__Exercise prompt__: Please copy, character for character, each line from the beginning of the listing to the line containing "Given: Toggle visibility of the 背景 layer", including both.
━━━━━━━━━━━━━━━━━━━━
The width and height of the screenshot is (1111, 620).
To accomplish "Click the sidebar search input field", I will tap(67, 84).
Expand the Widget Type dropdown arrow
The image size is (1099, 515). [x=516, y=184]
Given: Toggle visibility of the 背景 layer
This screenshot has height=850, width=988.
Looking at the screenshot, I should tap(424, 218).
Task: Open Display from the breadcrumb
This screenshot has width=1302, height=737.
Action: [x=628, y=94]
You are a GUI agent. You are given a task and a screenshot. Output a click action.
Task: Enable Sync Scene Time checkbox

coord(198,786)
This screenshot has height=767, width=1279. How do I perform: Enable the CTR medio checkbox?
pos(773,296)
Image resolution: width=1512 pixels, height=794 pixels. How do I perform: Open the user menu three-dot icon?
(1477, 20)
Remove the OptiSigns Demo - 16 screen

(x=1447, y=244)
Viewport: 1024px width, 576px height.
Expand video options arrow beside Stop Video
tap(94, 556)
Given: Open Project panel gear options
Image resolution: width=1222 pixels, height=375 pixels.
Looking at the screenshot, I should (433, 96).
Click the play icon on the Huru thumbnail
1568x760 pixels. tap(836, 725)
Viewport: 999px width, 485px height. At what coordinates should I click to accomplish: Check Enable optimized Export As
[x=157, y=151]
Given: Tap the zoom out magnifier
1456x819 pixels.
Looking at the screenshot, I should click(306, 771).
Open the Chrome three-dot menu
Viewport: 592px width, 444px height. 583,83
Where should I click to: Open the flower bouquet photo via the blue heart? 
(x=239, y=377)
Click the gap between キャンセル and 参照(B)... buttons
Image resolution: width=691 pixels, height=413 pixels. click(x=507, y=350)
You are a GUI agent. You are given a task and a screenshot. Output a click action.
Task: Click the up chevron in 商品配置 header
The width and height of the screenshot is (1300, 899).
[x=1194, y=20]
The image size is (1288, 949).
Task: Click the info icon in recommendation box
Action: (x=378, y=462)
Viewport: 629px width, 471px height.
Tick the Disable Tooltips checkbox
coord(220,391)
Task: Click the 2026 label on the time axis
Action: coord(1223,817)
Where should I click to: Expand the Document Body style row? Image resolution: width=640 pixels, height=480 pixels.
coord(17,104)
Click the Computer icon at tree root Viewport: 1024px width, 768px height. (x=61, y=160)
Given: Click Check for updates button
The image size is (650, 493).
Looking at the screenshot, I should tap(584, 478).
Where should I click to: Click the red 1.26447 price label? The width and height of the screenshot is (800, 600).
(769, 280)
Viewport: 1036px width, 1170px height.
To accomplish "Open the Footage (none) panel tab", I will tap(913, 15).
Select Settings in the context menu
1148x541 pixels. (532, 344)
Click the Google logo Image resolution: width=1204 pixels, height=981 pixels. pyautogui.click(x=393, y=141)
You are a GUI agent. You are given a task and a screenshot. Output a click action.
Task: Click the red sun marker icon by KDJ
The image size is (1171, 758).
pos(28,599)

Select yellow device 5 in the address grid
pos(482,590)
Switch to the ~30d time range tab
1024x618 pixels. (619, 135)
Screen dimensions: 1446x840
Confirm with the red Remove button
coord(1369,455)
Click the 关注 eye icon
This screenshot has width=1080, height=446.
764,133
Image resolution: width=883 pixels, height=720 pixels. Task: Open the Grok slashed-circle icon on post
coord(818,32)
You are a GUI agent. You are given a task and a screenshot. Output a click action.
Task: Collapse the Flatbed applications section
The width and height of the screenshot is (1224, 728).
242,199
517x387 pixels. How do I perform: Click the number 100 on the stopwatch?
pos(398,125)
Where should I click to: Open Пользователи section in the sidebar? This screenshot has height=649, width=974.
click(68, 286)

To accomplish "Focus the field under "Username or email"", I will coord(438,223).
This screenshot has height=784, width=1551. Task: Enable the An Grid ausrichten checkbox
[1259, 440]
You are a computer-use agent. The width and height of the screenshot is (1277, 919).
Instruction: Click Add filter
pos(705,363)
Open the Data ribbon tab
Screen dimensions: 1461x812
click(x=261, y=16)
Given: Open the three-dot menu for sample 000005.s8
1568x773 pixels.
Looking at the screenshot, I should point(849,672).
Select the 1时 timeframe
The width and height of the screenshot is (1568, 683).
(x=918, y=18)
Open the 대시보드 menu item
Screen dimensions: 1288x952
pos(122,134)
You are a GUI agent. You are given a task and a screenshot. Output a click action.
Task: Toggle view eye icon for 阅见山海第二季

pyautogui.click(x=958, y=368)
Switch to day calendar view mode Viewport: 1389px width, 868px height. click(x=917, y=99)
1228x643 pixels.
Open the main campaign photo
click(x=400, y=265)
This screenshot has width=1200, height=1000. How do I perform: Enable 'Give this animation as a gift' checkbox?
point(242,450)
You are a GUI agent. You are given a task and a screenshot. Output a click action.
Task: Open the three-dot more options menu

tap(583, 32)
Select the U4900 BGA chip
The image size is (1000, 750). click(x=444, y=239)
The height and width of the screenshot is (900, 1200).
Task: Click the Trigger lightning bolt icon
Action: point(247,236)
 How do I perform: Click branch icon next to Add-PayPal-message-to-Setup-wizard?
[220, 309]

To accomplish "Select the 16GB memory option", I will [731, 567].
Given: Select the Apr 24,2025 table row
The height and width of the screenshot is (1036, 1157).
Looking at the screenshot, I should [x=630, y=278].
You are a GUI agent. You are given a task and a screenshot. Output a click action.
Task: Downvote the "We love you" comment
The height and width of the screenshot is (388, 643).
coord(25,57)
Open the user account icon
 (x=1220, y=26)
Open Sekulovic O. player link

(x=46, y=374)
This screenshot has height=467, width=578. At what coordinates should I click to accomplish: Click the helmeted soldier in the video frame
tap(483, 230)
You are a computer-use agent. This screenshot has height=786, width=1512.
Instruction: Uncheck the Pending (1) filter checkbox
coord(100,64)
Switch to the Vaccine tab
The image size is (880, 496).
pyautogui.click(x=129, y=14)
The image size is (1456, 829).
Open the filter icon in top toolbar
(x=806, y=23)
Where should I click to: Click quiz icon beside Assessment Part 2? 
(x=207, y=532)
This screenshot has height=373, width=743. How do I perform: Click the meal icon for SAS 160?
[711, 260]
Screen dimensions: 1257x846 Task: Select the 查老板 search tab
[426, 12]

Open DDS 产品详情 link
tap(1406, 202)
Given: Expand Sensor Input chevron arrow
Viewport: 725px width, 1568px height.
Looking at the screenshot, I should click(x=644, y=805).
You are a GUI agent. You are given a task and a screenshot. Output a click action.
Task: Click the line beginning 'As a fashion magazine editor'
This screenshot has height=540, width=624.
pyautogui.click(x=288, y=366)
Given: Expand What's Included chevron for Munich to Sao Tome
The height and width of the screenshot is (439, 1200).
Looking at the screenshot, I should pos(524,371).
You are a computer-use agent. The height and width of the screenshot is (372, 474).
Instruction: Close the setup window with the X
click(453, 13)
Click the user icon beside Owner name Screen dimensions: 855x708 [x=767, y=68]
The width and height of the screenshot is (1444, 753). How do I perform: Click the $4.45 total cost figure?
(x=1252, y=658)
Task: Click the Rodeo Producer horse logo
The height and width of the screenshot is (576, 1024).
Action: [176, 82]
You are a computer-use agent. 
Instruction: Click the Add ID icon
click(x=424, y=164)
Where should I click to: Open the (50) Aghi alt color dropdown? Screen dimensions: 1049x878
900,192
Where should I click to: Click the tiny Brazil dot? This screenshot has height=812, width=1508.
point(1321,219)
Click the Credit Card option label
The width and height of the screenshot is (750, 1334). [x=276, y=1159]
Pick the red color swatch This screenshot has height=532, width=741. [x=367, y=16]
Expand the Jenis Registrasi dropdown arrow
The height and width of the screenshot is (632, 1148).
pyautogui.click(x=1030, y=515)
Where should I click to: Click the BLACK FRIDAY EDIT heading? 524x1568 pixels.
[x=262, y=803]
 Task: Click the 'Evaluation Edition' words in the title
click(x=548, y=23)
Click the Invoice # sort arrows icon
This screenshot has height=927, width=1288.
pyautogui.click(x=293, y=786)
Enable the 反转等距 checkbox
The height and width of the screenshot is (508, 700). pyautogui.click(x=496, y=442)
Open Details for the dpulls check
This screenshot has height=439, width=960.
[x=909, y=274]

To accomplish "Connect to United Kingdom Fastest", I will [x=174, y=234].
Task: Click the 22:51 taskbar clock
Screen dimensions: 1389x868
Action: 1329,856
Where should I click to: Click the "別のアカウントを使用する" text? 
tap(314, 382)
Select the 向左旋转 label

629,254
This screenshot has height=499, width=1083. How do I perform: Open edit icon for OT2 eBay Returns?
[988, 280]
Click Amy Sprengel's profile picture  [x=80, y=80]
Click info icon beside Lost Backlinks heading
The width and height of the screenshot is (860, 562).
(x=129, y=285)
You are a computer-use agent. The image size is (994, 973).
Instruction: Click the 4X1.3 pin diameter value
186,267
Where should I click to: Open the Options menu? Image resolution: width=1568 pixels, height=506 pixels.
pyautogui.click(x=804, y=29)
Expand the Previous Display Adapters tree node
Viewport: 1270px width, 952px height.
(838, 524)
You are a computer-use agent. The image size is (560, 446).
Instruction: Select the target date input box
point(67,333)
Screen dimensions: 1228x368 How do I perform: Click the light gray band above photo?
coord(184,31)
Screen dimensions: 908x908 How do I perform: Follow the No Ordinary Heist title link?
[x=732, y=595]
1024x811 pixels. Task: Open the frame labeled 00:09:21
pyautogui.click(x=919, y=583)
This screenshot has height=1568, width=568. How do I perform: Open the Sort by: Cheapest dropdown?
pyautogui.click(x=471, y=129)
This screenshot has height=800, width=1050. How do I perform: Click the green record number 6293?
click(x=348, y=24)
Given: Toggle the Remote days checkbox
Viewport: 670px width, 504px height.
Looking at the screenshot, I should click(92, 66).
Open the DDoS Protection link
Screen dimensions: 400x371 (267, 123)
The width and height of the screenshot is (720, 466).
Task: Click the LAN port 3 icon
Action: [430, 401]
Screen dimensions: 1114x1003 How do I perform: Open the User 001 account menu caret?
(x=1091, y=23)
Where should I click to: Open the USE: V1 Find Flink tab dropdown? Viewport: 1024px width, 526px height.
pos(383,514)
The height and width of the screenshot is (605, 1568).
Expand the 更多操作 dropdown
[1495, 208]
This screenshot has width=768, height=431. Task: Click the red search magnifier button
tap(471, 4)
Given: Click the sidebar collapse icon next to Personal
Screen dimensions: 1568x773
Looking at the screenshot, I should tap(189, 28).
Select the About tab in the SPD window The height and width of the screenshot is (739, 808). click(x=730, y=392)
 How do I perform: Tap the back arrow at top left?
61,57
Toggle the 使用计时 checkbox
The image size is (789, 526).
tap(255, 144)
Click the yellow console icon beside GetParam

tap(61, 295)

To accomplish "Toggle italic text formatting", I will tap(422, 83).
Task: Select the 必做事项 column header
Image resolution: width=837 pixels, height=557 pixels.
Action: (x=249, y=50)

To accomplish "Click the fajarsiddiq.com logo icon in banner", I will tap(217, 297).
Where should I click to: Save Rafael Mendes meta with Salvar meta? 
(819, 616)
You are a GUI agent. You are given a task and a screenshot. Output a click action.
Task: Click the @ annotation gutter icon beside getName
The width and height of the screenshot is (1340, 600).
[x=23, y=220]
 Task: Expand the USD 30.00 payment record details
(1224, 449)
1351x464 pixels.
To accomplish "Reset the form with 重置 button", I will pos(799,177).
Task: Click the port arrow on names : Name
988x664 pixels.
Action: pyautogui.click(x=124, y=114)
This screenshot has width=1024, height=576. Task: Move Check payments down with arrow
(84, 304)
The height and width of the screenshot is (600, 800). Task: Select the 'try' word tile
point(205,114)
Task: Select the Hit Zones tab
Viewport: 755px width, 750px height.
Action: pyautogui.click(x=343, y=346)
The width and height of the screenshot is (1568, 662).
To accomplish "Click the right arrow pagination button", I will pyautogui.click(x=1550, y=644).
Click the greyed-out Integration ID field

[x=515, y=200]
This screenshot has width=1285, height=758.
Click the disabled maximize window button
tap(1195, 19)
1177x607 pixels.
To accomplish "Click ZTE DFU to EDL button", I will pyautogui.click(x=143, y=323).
━━━━━━━━━━━━━━━━━━━━
__Response below__:
The width and height of the screenshot is (1111, 620).
To accomplish "Click the sidebar search input field", I will tap(67, 84).
Expand the Widget Type dropdown arrow
The image size is (1099, 515). [x=516, y=184]
Given: Toggle visibility of the 背景 layer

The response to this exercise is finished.